Beginning with the line that holds "Given: Click the", copy each line to the end of the records exactly, except the pictures.

● Entries taken from a collection
^^^^^^^^

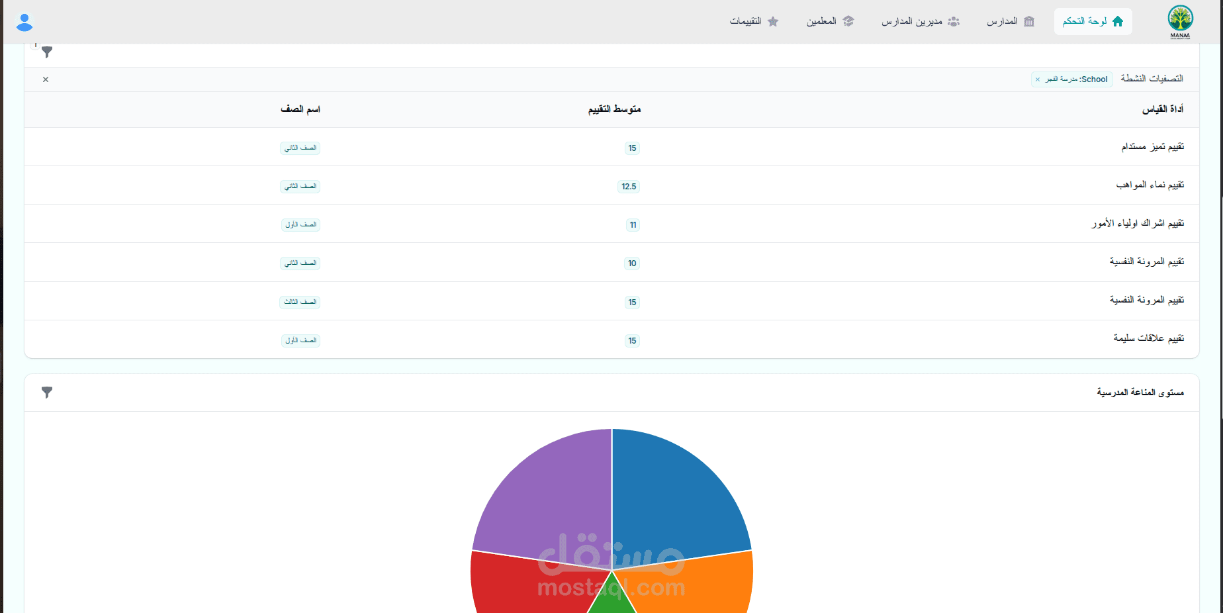1223x613 pixels.
Task: Click the اسم الصف column header
Action: click(300, 109)
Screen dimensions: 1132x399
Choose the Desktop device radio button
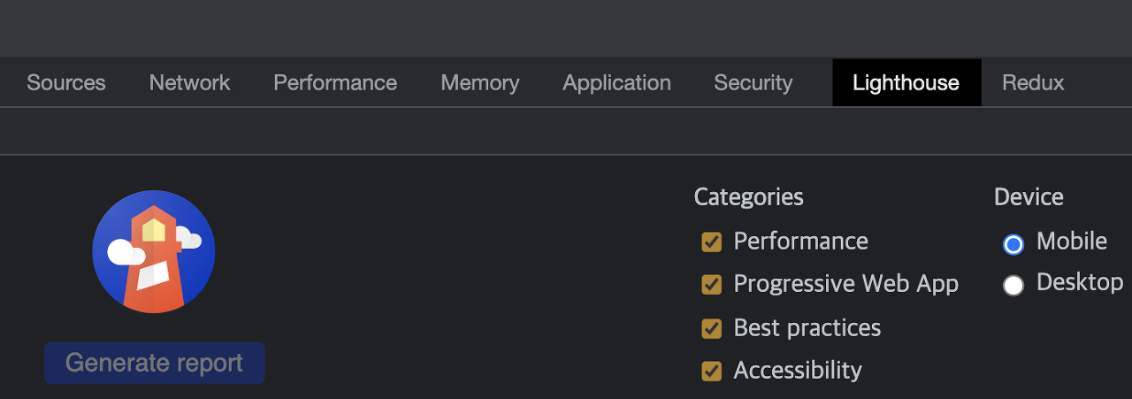tap(1013, 285)

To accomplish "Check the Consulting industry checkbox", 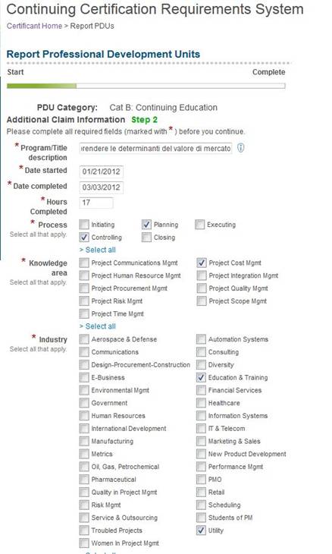I will pos(201,352).
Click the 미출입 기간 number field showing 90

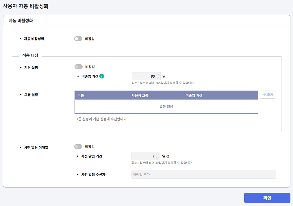pos(146,76)
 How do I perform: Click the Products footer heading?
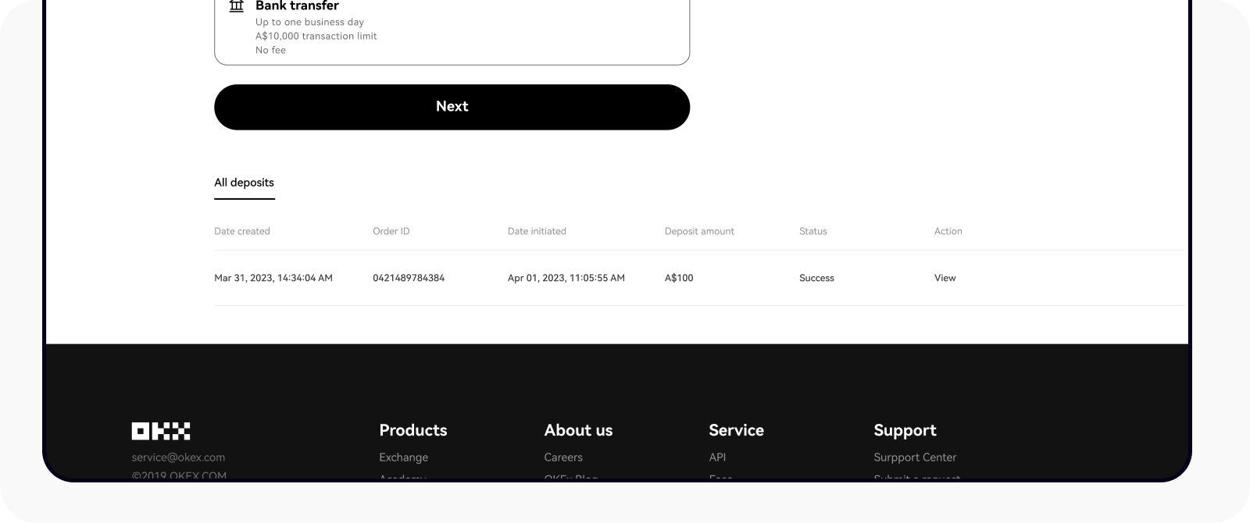point(413,430)
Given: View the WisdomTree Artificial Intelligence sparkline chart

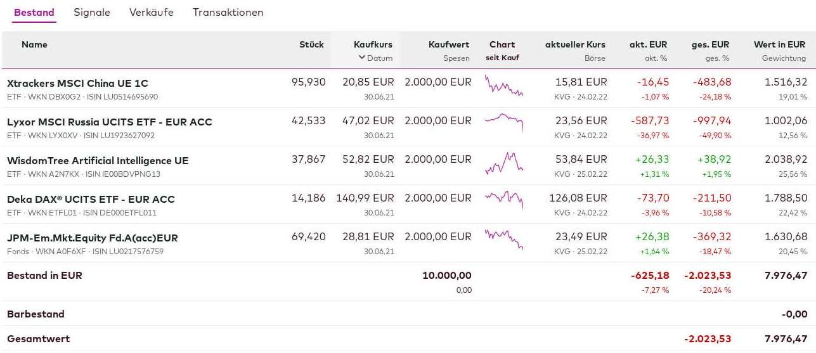Looking at the screenshot, I should click(504, 163).
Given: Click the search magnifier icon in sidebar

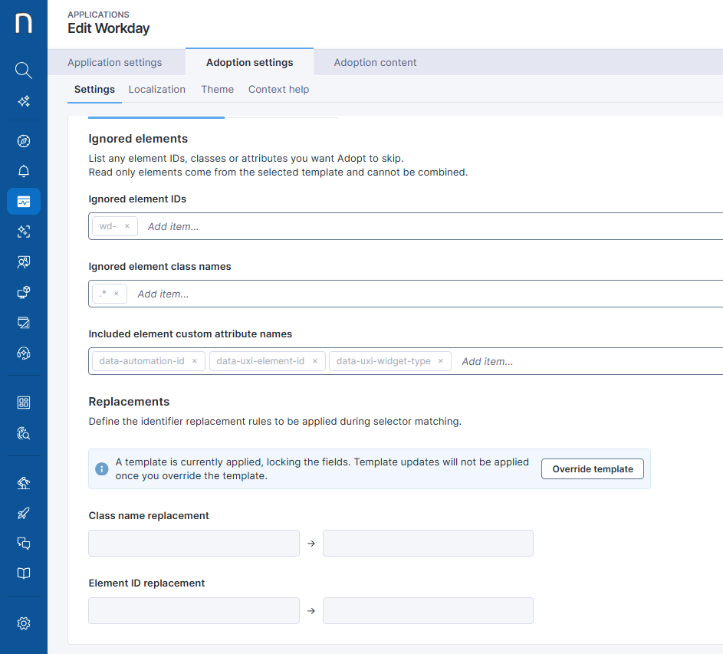Looking at the screenshot, I should tap(24, 71).
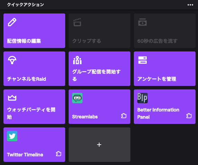198x165 pixels.
Task: Open the three-dot Quick Actions options menu
Action: click(x=190, y=5)
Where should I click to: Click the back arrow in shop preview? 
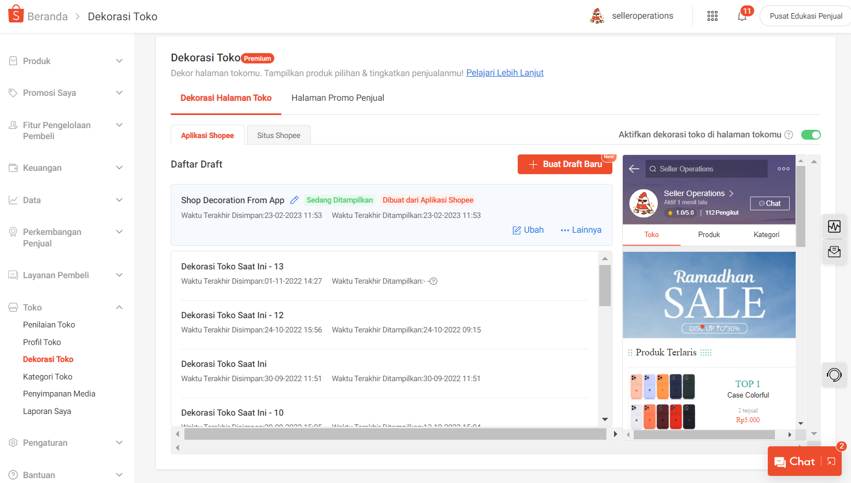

^^^^^^^^

● SOLVED PROBLEM
Given: Click the search magnifier icon in sidebar

Looking at the screenshot, I should tap(24, 71).
198x165 pixels.
Task: Open the three-dot Quick Actions options menu
Action: click(x=190, y=5)
Where should I click to: Click the back arrow in shop preview? 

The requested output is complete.